— BEGIN Source passage —

NAME GAME, REAL DAMAGE – California Background Check Errors And FCRA Rights


A name match should never be enough to attach someone else’s criminal record to your life

Yet that is exactly the kind of mistake that can happen when a background check company relies on shortcuts instead of careful verification. A job applicant may enter a full name, Social Security number, and date of birth expecting a routine screening. Days later, the employer may receive a report claiming the applicant has serious criminal convictions that belong to a different person.

The attached source materials describe that type of nightmare scenario: a background check tied violent criminal records to the wrong consumer after an apparent first-and-last-name match, despite the existence of different identifying information such as birth date or Social Security number.

That is not just a database mistake. It is a consumer protection problem.

R23 Law's California Consumer Protection Attorneys represent consumers harmed by California background check errors, mixed-file reports, inaccurate criminal history, failed FCRA disputes, ICRAA violations, unauthorized consumer reports, and job denials based on false screening information.

— END Source passage —

### What to work on
[a] Copy the stretch of the page on background check errors from "NAME GAME, REAL" through "a different person." word for word.
[b] Using the page on background check errors, decide whether each statement agrees with it, answering yes or no and quoting the words that settle it: (i) The page says a name match alone can be enough to attach someone else's criminal record to a person. (ii) The page calls this kind of error a consumer protection problem. (iii) In the scenario the page describes, the violent criminal records were tied to the wrong consumer after an apparent match on first and last name.
The material after this text comes from a different source.

— BEGIN Source data —

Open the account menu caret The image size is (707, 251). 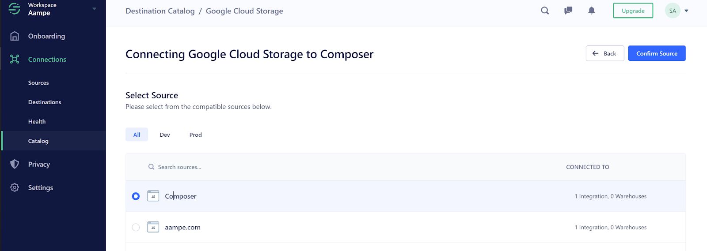[x=686, y=11]
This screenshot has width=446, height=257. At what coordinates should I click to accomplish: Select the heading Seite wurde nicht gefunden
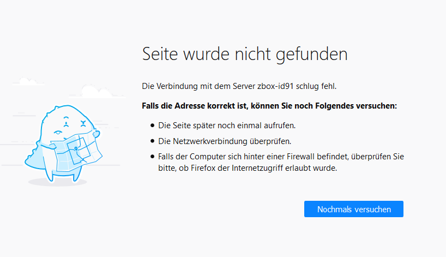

— END Source data —

### The responses
[a]
NAME GAME, REAL DAMAGE – California Background Check Errors And FCRA Rights


A name match should never be enough to attach someone else’s criminal record to your life

Yet that is exactly the kind of mistake that can happen when a background check company relies on shortcuts instead of careful verification. A job applicant may enter a full name, Social Security number, and date of birth expecting a routine screening. Days later, the employer may receive a report claiming the applicant has serious criminal convictions that belong to a different person.

[b]
(i) No: "A name match should never be enough to attach someone else’s criminal record to your life"
(ii) Yes: "It is a consumer protection problem."
(iii) Yes: "a background check tied violent criminal records to the wrong consumer after an apparent first-and-last-name match"